Sub-agent sections are collapsible — users can drill into details or just see the summary.
Session Restore
When the user refreshes the page or navigates back to a thread, the frontend restores the full session state (messages, tool calls, agent trees) without replaying all SSE events.
Endpoints
-
GET /instance-ai/threads/:threadId/messages— returns richInstanceAiMessage[]with full agent trees, tool calls, and reasoning. Includes anextEventIdfield indicating the SSE cursor position at the time of response. -
GET /instance-ai/threads/:threadId/status— returns the thread's current activity state:{ "hasActiveRun": false, "isSuspended": false, "backgroundTasks": [ { "taskId": "t1", "role": "workflow builder", "agentId": "agent-002", "status": "running", "startedAt": 1709300000 } ] }
How It Works
-
Mastra V2 messages — Mastra persists tool invocations, reasoning, and text in its V2 message format. The backend parses these into rich
InstanceAiMessage[]objects with tool calls and flat agent trees. -
Agent tree snapshots — after each
run-finish, the backend replays events throughbuildAgentTreeFromEvents()and stores the resulting tree in thread metadata. This preserves the full sub-agent hierarchy (tool calls, text, reasoning) that the V2 message format alone cannot capture. -
SSE cursor — the messages response includes
nextEventId.
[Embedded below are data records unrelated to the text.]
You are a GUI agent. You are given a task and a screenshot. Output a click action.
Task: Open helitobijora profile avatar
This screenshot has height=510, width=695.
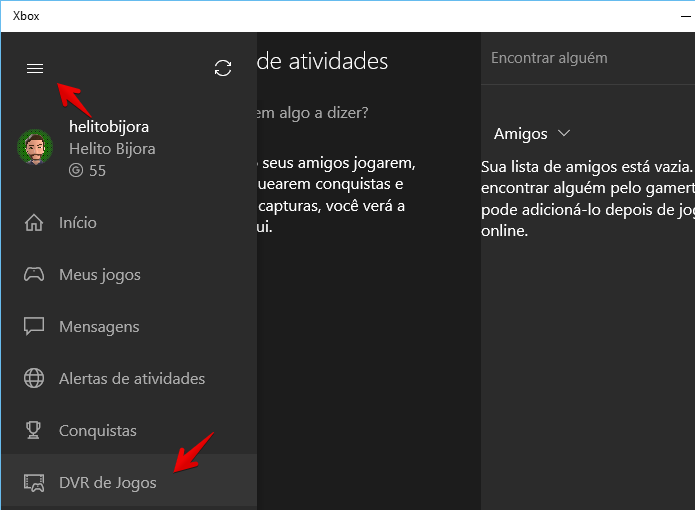tap(35, 147)
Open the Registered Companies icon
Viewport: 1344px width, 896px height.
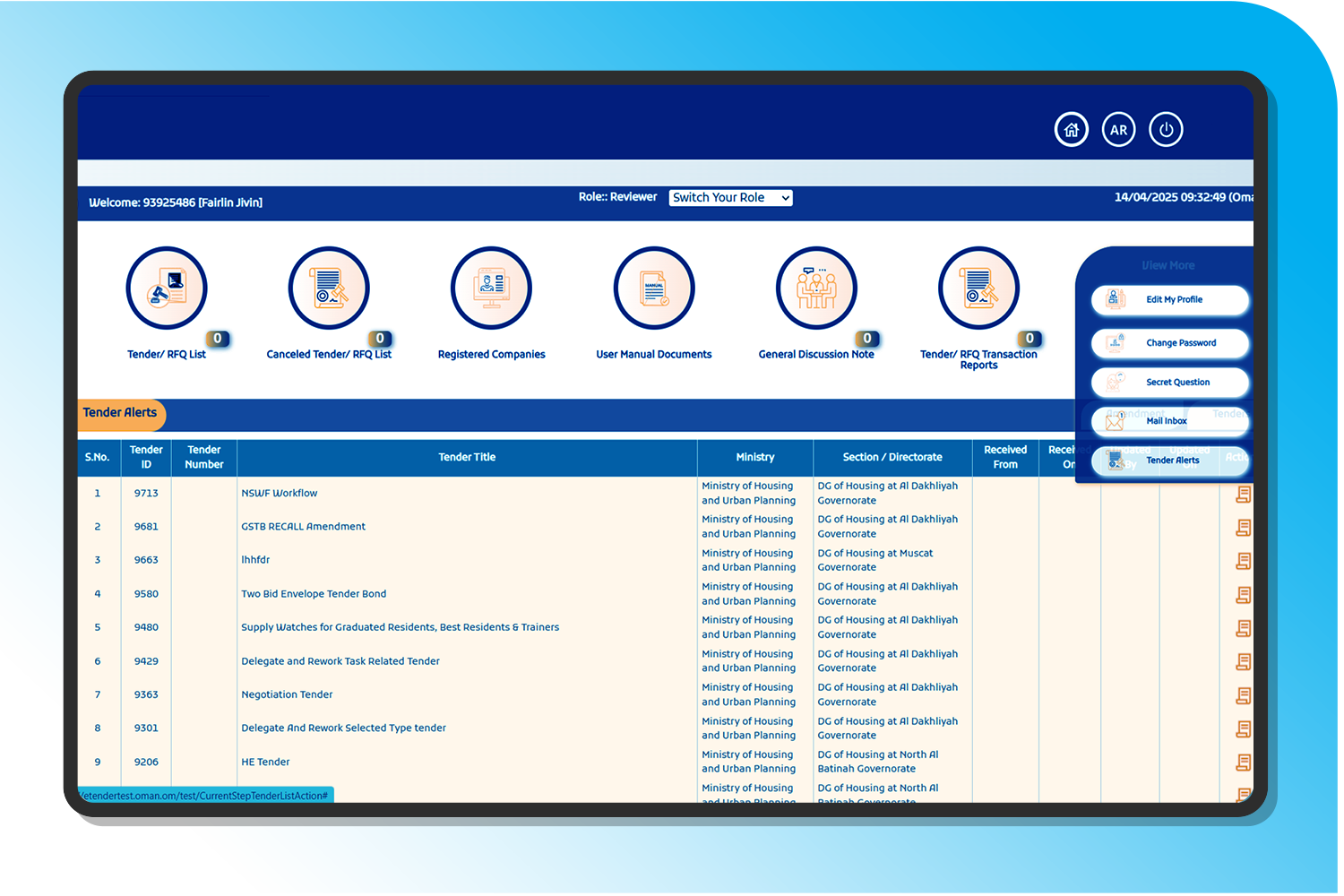pyautogui.click(x=491, y=289)
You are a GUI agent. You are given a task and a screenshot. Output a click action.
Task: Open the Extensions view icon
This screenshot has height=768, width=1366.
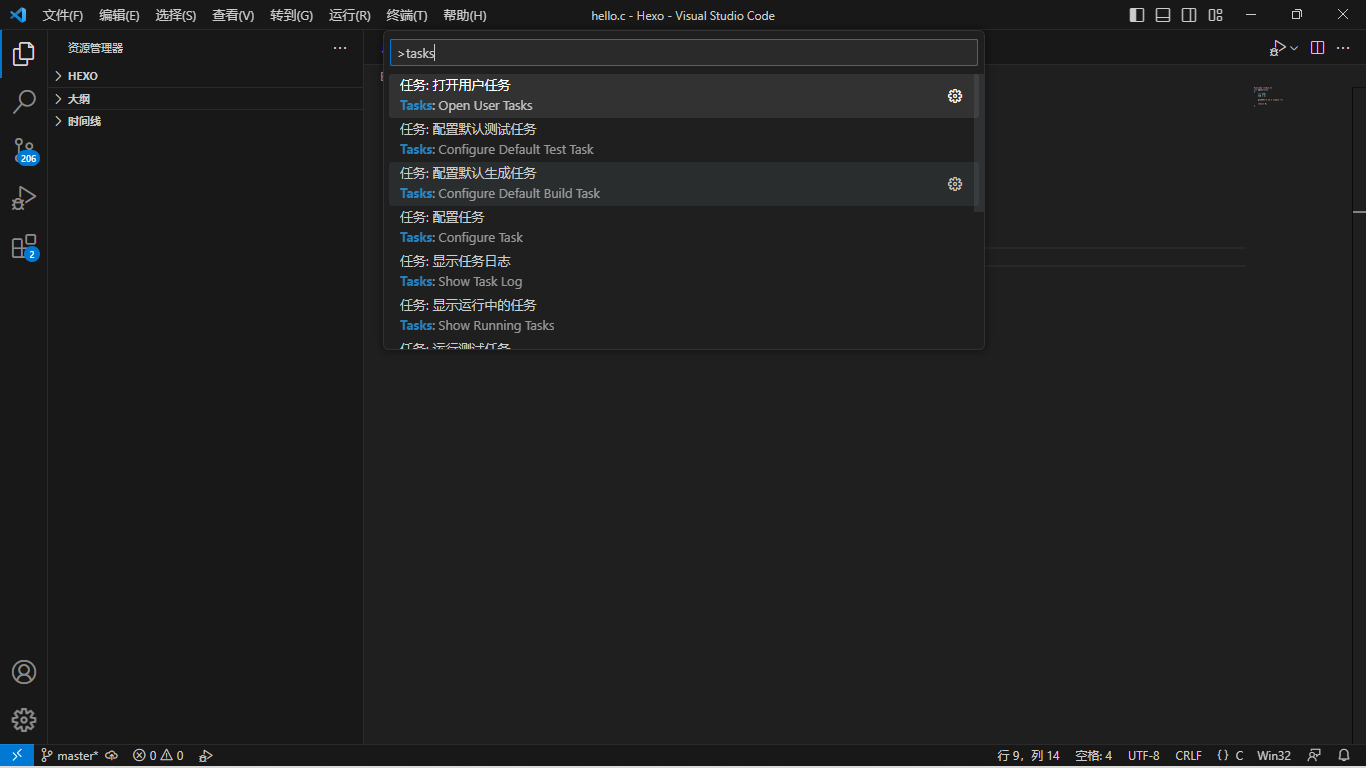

The frontend sets its SSE cursor tonextEventId - 1so the SSE connection only receives events that arrived after the historical snapshot. This prevents duplicate messages on refresh.
Frontend Flow
1. Load historical messages (GET /threads/:threadId/messages)
└── Sets messages[], sets SSE cursor to nextEventId - 1
2. Load thread status (GET /threads/:threadId/status)
└── Sets activeRunId if run is active, injects background tasks
3. Connect SSE (GET /events/:threadId?lastEventId=<cursor>)
└── Only receives live events going forward
The order is sequential: historical messages load first, then SSE connects. This eliminates the race condition where SSE and HTTP responses would compete, creating duplicate messages.
Complete Event Type Reference
| Event Type | Payload Key Fields | Purpose |
|---|---|---|
run-start |
messageId |
First event in a run |
run-finish |
status, reason? |
Last event in a run |
text-delta |
text |
Incremental agent text |
reasoning-delta |
text |
Incremental agent reasoning |
tool-call |
toolCallId, toolName, args |
Tool invocation (before execution) |
tool-result |
toolCallId, result |
Successful tool completion |
tool-error |
toolCallId, error |
Failed tool execution |
agent-spawned |
parentId, role, tools |
Sub-agent created |
agent-completed |
role, result |
Sub-agent finished |
confirmation-request |
requestId, toolCallId, severity, message, ... |
HITL approval gate |
tasks-update |
tasks |
Task checklist created/updated |
status |
message |
Transient status indicator |
error |
content, statusCode?, provider? |
System-level error |
thread-title-updated |
title |
Thread title changed |
filesystem-request |
requestId, operation, args |
Gateway filesystem operation (internal) |
All event types are defined as a Zod discriminated union in
@n8n/api-types/src/schemas/instance-ai.schema.ts.